I remember reading a study a while back that summarized that “effectively communicating with employees” is a useful and powerful tool towards greater engagement. The connecting point was that if you did this, the employee would want to come to work and contribute to the success of the company.
In this environment, with the thawing of the job market, smart employers realize that employees are free to move to another job with increasing ease. With that in mind, it is in an organization’s best interest to use every opportunity as a way to create this dual conversation to inform and influence with the aim of engaging at every opportunity.
If your PR person had to send a market announcement, they would not just sit down and knock it out. They know the intended audience and they would write to the audience. To be effective in HR, I have always worked from “why should they care?”
The elements of an effective message
Internal communications should take into consideration certain elements to assure that their messages have a very good change of not only being noticed, but actually achieve their communication goal:
  • Speak in the language of the recipient. Are you speaking French to an American audience? If you do not take your audience into consideration that is exactly what you are doing — talking in a language that is incomprehensible to your audience
  • Take it one at a time. Choose one topic and do not muddle the message, using a laser focus on that one topic
  • Approach with a one-to-one ratio. Does it feel like a personal conversation that you are having? Think of a peer-to-peer approach as opposed to a top-down dictate.
  • What is the desired outcome? Make sure you have a desired outcome that is specific and measurable.
  • Hit it while it is hot. You can’t wait.
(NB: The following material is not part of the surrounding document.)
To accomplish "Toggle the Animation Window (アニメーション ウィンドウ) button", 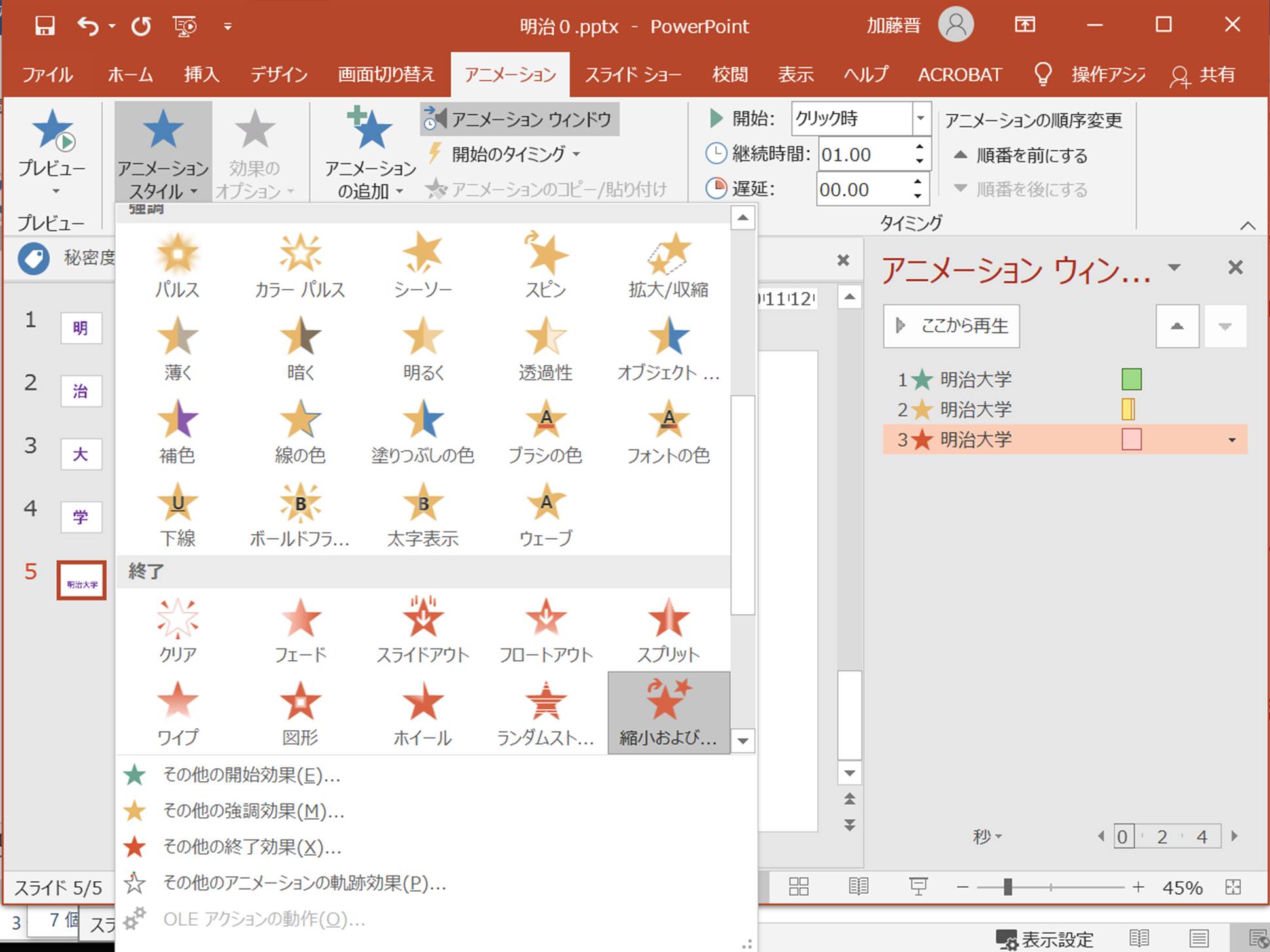I will (520, 119).
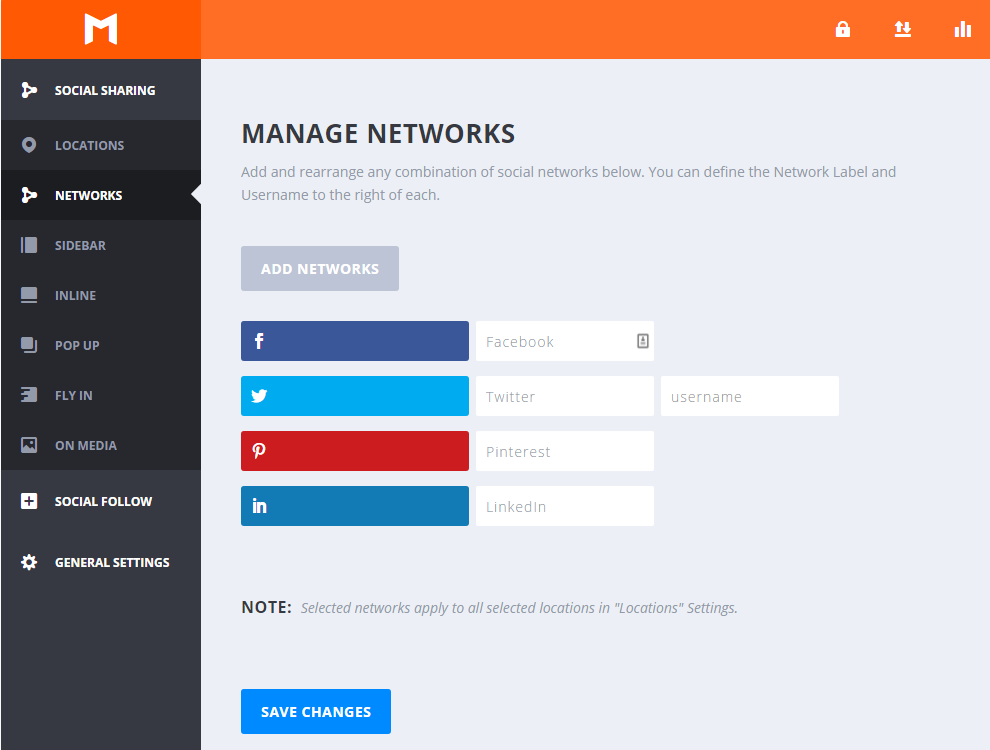This screenshot has height=750, width=990.
Task: Click the Save Changes button
Action: (x=316, y=712)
Do not put it off until next week if it has been announced through other channels or has been picked up by  your company “grapevine.” Remember, the new water cooler is social media.
  • And? Why should they care? Did you make the connection?
You may have other steps within your framework, but internal communication is a tool that is often overlooked in our tool kit. When the opportunity presents itself, just dust off the writing skills and make the connection.
You will know you connected when that employee walks up to you and says, “thanks, I enjoyed your email.